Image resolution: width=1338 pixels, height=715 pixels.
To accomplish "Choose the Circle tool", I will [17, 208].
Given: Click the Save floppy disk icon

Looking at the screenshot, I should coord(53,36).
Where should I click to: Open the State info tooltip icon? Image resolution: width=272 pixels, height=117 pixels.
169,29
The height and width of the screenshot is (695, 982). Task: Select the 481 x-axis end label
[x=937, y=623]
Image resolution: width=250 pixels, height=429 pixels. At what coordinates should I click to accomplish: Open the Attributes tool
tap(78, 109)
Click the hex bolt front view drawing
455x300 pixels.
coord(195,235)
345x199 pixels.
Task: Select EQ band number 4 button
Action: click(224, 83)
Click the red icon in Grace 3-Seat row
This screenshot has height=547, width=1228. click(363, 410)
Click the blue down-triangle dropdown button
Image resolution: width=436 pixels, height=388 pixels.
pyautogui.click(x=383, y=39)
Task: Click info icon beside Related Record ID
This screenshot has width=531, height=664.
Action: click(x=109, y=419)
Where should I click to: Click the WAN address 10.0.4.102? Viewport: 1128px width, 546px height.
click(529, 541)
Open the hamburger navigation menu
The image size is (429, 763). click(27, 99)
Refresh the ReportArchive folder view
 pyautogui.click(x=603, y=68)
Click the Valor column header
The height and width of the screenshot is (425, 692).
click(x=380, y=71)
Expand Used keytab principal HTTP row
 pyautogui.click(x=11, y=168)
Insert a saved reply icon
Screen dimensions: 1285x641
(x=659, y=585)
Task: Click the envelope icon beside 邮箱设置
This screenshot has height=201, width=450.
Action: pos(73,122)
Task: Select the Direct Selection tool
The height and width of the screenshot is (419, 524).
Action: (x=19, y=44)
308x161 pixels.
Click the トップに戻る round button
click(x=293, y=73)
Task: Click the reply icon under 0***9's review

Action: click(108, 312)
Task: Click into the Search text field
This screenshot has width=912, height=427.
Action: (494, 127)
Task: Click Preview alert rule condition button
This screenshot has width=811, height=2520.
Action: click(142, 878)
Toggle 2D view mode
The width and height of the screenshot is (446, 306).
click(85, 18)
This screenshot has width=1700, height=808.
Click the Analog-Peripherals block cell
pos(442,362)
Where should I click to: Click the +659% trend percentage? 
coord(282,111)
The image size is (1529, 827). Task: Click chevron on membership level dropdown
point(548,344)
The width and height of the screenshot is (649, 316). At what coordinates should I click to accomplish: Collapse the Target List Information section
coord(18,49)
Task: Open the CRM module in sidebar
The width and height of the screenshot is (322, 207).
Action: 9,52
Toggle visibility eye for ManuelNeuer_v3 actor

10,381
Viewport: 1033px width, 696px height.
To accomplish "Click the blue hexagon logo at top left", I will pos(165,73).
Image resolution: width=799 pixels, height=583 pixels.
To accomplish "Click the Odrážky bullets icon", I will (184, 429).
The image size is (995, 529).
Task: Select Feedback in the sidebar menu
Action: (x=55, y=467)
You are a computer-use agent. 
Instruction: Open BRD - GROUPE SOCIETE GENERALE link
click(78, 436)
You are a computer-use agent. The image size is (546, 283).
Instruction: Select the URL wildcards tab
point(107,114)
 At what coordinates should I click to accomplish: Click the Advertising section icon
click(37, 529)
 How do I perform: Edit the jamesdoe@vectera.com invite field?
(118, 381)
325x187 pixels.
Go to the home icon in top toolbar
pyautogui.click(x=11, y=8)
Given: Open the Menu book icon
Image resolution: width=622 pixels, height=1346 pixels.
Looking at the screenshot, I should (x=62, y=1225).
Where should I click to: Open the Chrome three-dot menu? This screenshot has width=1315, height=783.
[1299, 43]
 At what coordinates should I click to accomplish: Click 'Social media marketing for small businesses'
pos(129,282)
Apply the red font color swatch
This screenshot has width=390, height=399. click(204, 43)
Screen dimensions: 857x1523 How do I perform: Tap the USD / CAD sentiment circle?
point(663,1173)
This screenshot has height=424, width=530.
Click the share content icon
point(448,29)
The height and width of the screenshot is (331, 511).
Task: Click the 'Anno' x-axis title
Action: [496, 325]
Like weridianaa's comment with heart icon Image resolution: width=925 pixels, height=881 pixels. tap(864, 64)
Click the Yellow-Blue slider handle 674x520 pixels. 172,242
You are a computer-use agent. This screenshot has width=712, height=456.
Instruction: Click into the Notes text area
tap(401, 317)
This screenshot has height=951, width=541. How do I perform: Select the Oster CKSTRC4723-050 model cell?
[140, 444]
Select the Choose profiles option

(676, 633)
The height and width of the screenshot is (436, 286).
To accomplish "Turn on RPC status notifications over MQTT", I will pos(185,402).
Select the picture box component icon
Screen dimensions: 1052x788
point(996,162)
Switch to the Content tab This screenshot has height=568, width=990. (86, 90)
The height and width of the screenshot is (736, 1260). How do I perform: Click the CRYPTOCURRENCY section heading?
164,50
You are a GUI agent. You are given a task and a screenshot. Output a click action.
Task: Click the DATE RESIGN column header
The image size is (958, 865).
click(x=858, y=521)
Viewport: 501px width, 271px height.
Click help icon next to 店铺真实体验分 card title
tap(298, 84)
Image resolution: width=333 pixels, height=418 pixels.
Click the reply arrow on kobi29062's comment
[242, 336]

> EXERCISE PROMPT
Nothing in the data may be omitted; transcribe it exactly.

> SOLUTION TO THE EXERCISE
Image resolution: width=1338 pixels, height=715 pixels.
To accomplish "Choose the Circle tool", I will [17, 208].
Given: Click the Save floppy disk icon

Looking at the screenshot, I should coord(53,36).
Where should I click to: Open the State info tooltip icon? Image resolution: width=272 pixels, height=117 pixels.
169,29
The height and width of the screenshot is (695, 982). Task: Select the 481 x-axis end label
[x=937, y=623]
Image resolution: width=250 pixels, height=429 pixels. At what coordinates should I click to accomplish: Open the Attributes tool
tap(78, 109)
Click the hex bolt front view drawing
455x300 pixels.
coord(195,235)
345x199 pixels.
Task: Select EQ band number 4 button
Action: click(224, 83)
Click the red icon in Grace 3-Seat row
This screenshot has height=547, width=1228. click(363, 410)
Click the blue down-triangle dropdown button
Image resolution: width=436 pixels, height=388 pixels.
pyautogui.click(x=383, y=39)
Task: Click info icon beside Related Record ID
This screenshot has width=531, height=664.
Action: click(x=109, y=419)
Where should I click to: Click the WAN address 10.0.4.102? Viewport: 1128px width, 546px height.
click(529, 541)
Open the hamburger navigation menu
The image size is (429, 763). click(27, 99)
Refresh the ReportArchive folder view
 pyautogui.click(x=603, y=68)
Click the Valor column header
The height and width of the screenshot is (425, 692).
click(x=380, y=71)
Expand Used keytab principal HTTP row
 pyautogui.click(x=11, y=168)
Insert a saved reply icon
Screen dimensions: 1285x641
(x=659, y=585)
Task: Click the envelope icon beside 邮箱设置
This screenshot has height=201, width=450.
Action: pos(73,122)
Task: Select the Direct Selection tool
The height and width of the screenshot is (419, 524).
Action: (x=19, y=44)
308x161 pixels.
Click the トップに戻る round button
click(x=293, y=73)
Task: Click the reply icon under 0***9's review

Action: click(108, 312)
Task: Click into the Search text field
This screenshot has width=912, height=427.
Action: (494, 127)
Task: Click Preview alert rule condition button
This screenshot has width=811, height=2520.
Action: click(142, 878)
Toggle 2D view mode
The width and height of the screenshot is (446, 306).
click(85, 18)
This screenshot has width=1700, height=808.
Click the Analog-Peripherals block cell
pos(442,362)
Where should I click to: Click the +659% trend percentage? 
coord(282,111)
The image size is (1529, 827). Task: Click chevron on membership level dropdown
point(548,344)
The width and height of the screenshot is (649, 316). At what coordinates should I click to accomplish: Collapse the Target List Information section
coord(18,49)
Task: Open the CRM module in sidebar
The width and height of the screenshot is (322, 207).
Action: 9,52
Toggle visibility eye for ManuelNeuer_v3 actor

10,381
Viewport: 1033px width, 696px height.
To accomplish "Click the blue hexagon logo at top left", I will pos(165,73).
Image resolution: width=799 pixels, height=583 pixels.
To accomplish "Click the Odrážky bullets icon", I will (184, 429).
The image size is (995, 529).
Task: Select Feedback in the sidebar menu
Action: (x=55, y=467)
You are a computer-use agent. 
Instruction: Open BRD - GROUPE SOCIETE GENERALE link
click(78, 436)
You are a computer-use agent. The image size is (546, 283).
Instruction: Select the URL wildcards tab
point(107,114)
 At what coordinates should I click to accomplish: Click the Advertising section icon
click(37, 529)
 How do I perform: Edit the jamesdoe@vectera.com invite field?
(118, 381)
325x187 pixels.
Go to the home icon in top toolbar
pyautogui.click(x=11, y=8)
Given: Open the Menu book icon
Image resolution: width=622 pixels, height=1346 pixels.
Looking at the screenshot, I should (x=62, y=1225).
Where should I click to: Open the Chrome three-dot menu? This screenshot has width=1315, height=783.
[1299, 43]
 At what coordinates should I click to accomplish: Click 'Social media marketing for small businesses'
pos(129,282)
Apply the red font color swatch
This screenshot has width=390, height=399. click(204, 43)
Screen dimensions: 857x1523 How do I perform: Tap the USD / CAD sentiment circle?
point(663,1173)
This screenshot has height=424, width=530.
Click the share content icon
point(448,29)
The height and width of the screenshot is (331, 511).
Task: Click the 'Anno' x-axis title
Action: [496, 325]
Like weridianaa's comment with heart icon Image resolution: width=925 pixels, height=881 pixels. tap(864, 64)
Click the Yellow-Blue slider handle 674x520 pixels. 172,242
You are a computer-use agent. This screenshot has width=712, height=456.
Instruction: Click into the Notes text area
tap(401, 317)
This screenshot has height=951, width=541. How do I perform: Select the Oster CKSTRC4723-050 model cell?
[140, 444]
Select the Choose profiles option

(676, 633)
The height and width of the screenshot is (436, 286).
To accomplish "Turn on RPC status notifications over MQTT", I will pos(185,402).
Select the picture box component icon
Screen dimensions: 1052x788
point(996,162)
Switch to the Content tab This screenshot has height=568, width=990. (86, 90)
The height and width of the screenshot is (736, 1260). How do I perform: Click the CRYPTOCURRENCY section heading?
164,50
You are a GUI agent. You are given a task and a screenshot. Output a click action.
Task: Click the DATE RESIGN column header
The image size is (958, 865).
click(x=858, y=521)
Viewport: 501px width, 271px height.
Click help icon next to 店铺真实体验分 card title
tap(298, 84)
Image resolution: width=333 pixels, height=418 pixels.
Click the reply arrow on kobi29062's comment
[242, 336]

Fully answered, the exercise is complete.